Copy out every line of the material below that contains the string "target". Treat uppercase and lowercase as different.

• [Records]:
********************
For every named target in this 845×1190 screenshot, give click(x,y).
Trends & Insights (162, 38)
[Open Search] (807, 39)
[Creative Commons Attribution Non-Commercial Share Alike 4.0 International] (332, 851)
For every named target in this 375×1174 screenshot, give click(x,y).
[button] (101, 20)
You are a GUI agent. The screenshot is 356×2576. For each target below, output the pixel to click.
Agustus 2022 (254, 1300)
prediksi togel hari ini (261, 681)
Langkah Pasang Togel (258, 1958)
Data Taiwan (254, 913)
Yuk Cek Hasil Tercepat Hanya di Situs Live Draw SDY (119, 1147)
********************
• [Response to the exercise]:
For every named target in this 845×1190 screenshot, give click(x,y).
For every named target in this 375×1174 screenshot, give click(x,y).
You are a GUI agent. The screenshot is 356×2576. For each target below, output the pixel to click.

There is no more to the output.